VALENCIA – The wine sector in the Valencia region is struggling. While expectations in Castellón province are still encouraging and a grape harvest similar to last year’s is expected, the overall outlook for the Valencia region is bleak.
First of all, grape production in the region has fallen significantly due to unfavourable weather conditions. In the Utiel-Requena wine region, a drop of some 60% has even been recorded.
The main cause of this drop in production the persistent drought, although hail damage has also been reported in some regions. This decline has been observed not only in Utiel-Requena, but also in other production areas such as Hoya de Buñol and Vinalopó in Alicante, with declines of 30% and between 30% and 40%, respectively.
Moreover, winemakers in Vinalopó face additional problems due to attacks by the common green leafhopper on vine leaves. This can affect production and the quality of the wine produced.
Current grape prices, despite the drastic drop in production, have not shown a commensurate increase. In regions like Utiel-Requena, prices hover between €0.18 and €0.27 per kilo, figures not seen for more than 30 years.
The drought has increased production costs by about 30% compared to the previous season. An autumn without rain makes the future uncertain for winemakers. Furthermore, there is no new generation ready to take over wineries.

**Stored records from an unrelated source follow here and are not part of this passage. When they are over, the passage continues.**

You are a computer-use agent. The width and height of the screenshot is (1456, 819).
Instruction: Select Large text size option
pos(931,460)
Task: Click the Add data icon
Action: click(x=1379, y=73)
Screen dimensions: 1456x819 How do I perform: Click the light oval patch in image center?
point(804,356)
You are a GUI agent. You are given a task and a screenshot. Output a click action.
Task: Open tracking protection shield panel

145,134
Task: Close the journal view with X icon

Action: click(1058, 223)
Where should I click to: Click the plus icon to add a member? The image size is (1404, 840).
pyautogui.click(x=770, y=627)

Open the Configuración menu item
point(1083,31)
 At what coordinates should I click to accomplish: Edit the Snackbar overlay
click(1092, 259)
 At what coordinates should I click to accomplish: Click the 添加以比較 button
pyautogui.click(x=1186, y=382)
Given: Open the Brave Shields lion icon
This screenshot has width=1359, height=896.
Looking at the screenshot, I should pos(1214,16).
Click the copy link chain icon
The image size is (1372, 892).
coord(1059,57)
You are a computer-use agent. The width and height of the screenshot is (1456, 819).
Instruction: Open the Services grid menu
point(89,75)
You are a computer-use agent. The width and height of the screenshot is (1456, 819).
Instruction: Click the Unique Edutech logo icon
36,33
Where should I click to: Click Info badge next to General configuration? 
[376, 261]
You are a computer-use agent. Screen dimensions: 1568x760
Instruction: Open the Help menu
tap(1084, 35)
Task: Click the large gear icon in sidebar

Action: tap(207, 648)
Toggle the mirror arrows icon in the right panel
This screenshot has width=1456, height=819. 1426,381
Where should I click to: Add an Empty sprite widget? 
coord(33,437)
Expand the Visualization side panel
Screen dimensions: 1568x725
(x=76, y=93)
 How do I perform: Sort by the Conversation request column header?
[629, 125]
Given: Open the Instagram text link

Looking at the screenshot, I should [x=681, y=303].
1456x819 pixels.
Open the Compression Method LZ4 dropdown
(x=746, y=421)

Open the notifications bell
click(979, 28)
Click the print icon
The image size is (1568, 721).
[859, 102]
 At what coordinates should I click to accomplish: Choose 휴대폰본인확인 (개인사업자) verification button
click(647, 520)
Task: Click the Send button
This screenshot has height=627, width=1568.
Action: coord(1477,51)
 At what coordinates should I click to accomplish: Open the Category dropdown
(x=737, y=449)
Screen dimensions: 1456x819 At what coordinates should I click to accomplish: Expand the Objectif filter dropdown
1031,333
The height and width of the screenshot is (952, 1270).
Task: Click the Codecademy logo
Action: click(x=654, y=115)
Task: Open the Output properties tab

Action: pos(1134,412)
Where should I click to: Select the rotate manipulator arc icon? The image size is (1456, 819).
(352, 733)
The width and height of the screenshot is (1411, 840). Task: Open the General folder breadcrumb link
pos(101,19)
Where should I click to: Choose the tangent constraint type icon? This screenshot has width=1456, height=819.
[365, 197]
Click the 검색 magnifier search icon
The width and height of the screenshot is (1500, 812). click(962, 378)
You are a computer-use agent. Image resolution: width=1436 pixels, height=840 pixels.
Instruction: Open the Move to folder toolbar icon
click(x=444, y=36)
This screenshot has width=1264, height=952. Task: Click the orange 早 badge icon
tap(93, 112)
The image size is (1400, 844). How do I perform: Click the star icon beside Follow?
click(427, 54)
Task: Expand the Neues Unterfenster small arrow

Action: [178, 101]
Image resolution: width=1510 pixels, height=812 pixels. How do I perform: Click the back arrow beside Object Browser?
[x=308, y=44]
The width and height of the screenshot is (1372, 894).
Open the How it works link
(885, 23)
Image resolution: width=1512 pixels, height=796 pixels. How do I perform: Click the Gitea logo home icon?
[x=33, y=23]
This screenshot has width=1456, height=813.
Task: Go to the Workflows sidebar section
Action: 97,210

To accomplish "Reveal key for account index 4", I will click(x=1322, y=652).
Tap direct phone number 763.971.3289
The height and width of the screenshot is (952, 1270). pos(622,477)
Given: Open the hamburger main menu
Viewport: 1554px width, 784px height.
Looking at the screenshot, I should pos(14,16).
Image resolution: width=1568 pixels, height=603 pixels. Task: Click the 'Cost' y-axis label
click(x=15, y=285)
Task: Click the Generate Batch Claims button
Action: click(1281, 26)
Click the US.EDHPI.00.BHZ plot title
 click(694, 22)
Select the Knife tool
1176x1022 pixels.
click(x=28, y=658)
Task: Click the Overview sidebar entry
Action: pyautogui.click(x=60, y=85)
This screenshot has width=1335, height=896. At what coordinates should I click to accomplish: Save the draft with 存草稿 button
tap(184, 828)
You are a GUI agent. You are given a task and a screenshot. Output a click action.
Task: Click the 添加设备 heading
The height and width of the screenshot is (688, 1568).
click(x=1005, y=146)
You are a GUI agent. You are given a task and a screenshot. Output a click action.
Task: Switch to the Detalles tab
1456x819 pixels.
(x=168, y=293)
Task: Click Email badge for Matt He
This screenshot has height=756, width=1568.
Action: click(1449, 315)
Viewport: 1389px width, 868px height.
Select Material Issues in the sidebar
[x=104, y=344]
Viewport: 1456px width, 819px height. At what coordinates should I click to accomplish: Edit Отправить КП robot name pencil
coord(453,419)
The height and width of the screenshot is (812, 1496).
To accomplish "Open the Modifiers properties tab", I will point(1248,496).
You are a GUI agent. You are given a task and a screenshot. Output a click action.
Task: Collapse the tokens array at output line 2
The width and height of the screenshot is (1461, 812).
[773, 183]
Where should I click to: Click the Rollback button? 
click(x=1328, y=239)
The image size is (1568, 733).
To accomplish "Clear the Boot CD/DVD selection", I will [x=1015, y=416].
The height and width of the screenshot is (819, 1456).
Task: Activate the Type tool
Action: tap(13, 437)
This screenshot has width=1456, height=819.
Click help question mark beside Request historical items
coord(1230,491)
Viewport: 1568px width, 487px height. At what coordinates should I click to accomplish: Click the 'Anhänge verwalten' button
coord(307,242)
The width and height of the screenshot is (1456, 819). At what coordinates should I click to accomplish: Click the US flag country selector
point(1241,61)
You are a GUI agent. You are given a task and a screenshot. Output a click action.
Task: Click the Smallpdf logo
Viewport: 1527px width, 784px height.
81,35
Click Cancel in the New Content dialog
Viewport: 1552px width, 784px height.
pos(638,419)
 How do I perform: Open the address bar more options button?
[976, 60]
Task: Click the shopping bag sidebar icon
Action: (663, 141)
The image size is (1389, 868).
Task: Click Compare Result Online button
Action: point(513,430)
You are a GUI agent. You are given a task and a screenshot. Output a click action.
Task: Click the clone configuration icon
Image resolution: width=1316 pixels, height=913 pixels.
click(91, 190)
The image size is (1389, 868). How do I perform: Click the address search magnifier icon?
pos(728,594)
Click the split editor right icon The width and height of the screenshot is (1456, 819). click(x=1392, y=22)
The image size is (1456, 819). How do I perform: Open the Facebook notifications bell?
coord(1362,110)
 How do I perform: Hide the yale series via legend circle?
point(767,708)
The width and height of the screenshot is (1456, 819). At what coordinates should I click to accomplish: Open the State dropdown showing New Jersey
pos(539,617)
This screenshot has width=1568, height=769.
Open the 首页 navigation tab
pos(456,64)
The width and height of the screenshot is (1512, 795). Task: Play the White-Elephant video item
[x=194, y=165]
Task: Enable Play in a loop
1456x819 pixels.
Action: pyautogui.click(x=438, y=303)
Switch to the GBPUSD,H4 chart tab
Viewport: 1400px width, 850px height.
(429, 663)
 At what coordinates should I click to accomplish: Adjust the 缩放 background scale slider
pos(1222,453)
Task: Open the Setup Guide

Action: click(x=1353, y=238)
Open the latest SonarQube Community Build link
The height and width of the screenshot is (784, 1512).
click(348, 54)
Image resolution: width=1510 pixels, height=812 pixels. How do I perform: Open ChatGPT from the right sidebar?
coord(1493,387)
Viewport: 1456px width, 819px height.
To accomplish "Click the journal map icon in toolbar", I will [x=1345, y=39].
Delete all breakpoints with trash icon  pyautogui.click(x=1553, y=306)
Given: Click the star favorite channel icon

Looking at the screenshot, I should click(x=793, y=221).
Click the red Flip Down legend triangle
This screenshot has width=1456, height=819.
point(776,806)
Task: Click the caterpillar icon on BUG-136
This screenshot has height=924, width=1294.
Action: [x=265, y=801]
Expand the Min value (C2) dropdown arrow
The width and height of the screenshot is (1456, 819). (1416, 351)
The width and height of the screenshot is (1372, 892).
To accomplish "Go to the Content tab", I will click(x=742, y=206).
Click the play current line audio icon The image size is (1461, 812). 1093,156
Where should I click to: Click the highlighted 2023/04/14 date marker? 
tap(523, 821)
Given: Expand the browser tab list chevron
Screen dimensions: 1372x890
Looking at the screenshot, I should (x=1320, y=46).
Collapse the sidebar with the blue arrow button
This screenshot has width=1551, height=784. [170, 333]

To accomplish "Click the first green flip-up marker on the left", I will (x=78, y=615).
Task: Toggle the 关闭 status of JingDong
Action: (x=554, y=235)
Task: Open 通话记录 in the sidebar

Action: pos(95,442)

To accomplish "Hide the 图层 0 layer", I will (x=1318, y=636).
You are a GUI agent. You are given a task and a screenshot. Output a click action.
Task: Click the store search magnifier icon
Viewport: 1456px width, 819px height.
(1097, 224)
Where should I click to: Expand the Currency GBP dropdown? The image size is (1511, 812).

Dominant market position of big wineries
Large wineries have also been criticised. By taking advantage of their dominant market position, they are said to have reduced the economic viability of small farms. Moreover, the government has failed to protect the interests of winemakers.
Call for support
Despite these setbacks, the Valencian wine sector has not received any specific economic aid, either because of the drought or the conflict in Ukraine, unlike other production sectors. Advocacy group LA UNIÓ is calling on regional agriculture minister José Luis Aguirre to provide support to the grape sector, one of the hardest hit sectors at the moment. The conditions that have reduced the profitability and thus the income of wine growers would justify support. Although the regional agriculture minister made certain promises after visiting hail-affected areas, so far, there has been no follow-up.